◆ AUSGEWÄHLTE TEXTSTELLE
◇ ◇ ◇ ◇ ◇ ◇ ◇

Energie & Infrastruktur

Rechtsüberblick zur Strompreisbremse

Parallel zur Gas- und Wärmepreisbremse hat der deutsche Gesetzgeber im Rahmen der Energiepreismaßnahmen am 15. Dezember 2022 die Einführung einer Strompreisbremse beschlossen, um Bürger und Unternehmen auch diesbezüglich zu entlasten. Im Folgenden sollen wesentliche Fragestellungen beantwortet werden:

 

Welche rechtlichen Regelungen verbergen sich hinter der Strompreisbremse?

Während die Entlastung für Erdgas und Wärme zweistufig durch 1) eine Soforthilfe im Dezember über das Erdgas-Wärme-Soforthilfegesetz („EWSG“) und 2) durch das ab März bzw. Januar 2023 geltende Erdgas-Wärme-Preisbremsengesetz („EWPBG“) erfolgen soll, ist die Entlastung bei Strom einstufig. Sie erfolgt durch das ab Januar 2023 wirkende Strompreisbremsegesetz („StromPBG“). Die Entlastung gilt für das gesamte Jahr 2023, eine Verlängerungsmöglichkeit ist bis zum 30. April 2024 vorgesehen.

Für Unternehmen mit besonders hohem Stromverbrauch liegt den gesetzlichen Regelungen insbesondere hinsichtlich der Beihilfehöchstgrenzen der sogenannte „Befristete Krisenrahmen für staatliche Beihilfen zur Unterstützung der Wirtschaft infolge der Aggression Russlands gegen die Ukraine“ vom 28. Oktober 2022 zugrunde.

Die Entlastung erfolgt über ein Basispreiskontingent beim Stromverbrauch, wonach jede Stromentnahmestelle eine gewisse Strommenge zu einem vergünstigten Preis erhält. Entnahmestellen mit einem Verbrauch bis 30.000 kWh erhalten demnach in Höhe von 80% ihres historischen Bezuges ein auf 40 ct/kWh gedeckeltes Kontingent, solche mit einem Verbrauch über 30.000 kWh erhalten in Höhe von 70% ihres historischen Bezuges ein auf 13 ct/kWh gedeckeltes Kontingent. Die Auszahlung der Entlastungsbeträge für Januar und Februar 2023 soll dann im März 2023 erfolgen, um den Unternehmen ausreichend Zeit für die Implementierung der Strompreisbremse zu geben.

 

Wer ist anspruchsberechtigt?

◇ ◇ ◇ ◇ ◇ ◇ ◇

◆ BEREITGESTELLTE DATENSÄTZE
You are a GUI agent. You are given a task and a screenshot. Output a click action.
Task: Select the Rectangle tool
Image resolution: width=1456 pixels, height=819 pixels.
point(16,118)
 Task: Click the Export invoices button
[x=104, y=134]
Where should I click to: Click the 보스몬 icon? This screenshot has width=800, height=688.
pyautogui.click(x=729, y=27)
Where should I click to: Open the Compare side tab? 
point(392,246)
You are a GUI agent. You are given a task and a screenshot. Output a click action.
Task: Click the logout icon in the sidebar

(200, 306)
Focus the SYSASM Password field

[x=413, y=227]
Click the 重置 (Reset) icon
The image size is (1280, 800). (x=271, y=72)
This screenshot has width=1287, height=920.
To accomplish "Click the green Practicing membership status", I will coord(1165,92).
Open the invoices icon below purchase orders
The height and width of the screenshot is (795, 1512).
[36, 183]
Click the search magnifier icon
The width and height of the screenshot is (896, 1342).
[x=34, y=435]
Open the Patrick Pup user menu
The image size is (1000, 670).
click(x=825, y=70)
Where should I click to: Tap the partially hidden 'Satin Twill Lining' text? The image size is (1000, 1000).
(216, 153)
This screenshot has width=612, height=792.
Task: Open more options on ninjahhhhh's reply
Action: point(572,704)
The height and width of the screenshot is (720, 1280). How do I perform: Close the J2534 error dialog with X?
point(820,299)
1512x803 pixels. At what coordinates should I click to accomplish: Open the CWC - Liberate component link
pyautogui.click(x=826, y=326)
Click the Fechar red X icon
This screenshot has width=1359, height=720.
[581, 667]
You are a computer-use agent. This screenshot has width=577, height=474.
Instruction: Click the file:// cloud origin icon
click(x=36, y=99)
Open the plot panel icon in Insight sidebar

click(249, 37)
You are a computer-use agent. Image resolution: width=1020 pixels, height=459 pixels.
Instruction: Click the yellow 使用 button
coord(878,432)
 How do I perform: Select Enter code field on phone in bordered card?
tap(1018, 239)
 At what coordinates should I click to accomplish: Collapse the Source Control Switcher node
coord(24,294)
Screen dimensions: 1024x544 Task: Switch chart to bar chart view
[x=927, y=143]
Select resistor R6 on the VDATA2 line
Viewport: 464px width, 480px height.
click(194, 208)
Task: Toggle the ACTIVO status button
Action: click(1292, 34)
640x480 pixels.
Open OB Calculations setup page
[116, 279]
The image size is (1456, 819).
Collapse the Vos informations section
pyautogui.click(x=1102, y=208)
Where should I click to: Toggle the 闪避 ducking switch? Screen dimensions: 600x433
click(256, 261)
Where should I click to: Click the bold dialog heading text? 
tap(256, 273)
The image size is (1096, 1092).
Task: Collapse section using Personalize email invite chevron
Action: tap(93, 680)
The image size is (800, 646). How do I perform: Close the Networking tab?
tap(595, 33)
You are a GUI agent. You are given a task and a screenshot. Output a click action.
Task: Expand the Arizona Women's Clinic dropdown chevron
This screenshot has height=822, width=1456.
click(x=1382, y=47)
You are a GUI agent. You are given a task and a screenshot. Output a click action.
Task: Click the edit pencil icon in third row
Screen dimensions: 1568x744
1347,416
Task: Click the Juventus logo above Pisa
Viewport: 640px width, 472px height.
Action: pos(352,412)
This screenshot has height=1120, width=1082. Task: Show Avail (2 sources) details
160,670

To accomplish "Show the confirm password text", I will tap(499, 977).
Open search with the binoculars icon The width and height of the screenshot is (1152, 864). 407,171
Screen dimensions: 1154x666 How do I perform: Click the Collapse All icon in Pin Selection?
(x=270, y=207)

◇ ◇ ◇ ◇ ◇ ◇ ◇

◆ ARBEITSANWEISUNGEN
A - Zeigen Sie sämtliche Zeilen der Datensätze, in denen die Zeichenfolge „Toggle“ vorkommt.
B - Führen Sie den Rechtsüberblick zur Strompreisbremse im Anschluss an seinen letzten Satz fort.

◆ ANTWORTEN JE AUFGABE
A -
Task: Toggle the ACTIVO status button
Where should I click to: Toggle the 闪避 ducking switch? Screen dimensions: 600x433

B -
Adressat der Entlastung sind alle Letztverbraucher, also natürliche und juristische Personen, die an einer Netzentnahmestelle zum Zwecke des eigenen oder fremden Verbrauchs hinter dieser Netzentnahmestelle mit Strom beliefert werden oder in gewissen Fällen den Strom ohne Lieferung entnehmen. Die konkrete Berechtigung ergibt sich aus dem jeweiligen Verbrauch. Unter Entnahmestellen bis 30.000 kWh fallen insbesondere Haushalte und Kleingewerbe, während insbesondere mittlere und große Unternehmen meistens einen höheren historischen Jahresverbrauch als 30.000 kWh aufweisen. Für letztere gilt damit die oben beschriebene Preisbremse in Höhe von 13 ct/kWh, für erstere die von 40 ct/kWh.

 

Wie wird die Preisbremse geltend gemacht?

Die Absenkung der Stromkosten in Höhe des jeweiligen Entlastungsbetrags wird dem Letztverbraucher von seinem jeweiligen Elektrizitätsversorgungsunternehmen gewährt. Wenn die Entnahme ohne Lieferung durch ein Elektrizitätsunternehmen erfolgt, muss der regelzonenverantwortliche Übertragungsnetzbetreiber den Entlastungsbetrag gewähren. Eine Antragstellung ist nicht erforderlich.

 

Wie bemisst sich die Höhe des Entlastungsbetrags?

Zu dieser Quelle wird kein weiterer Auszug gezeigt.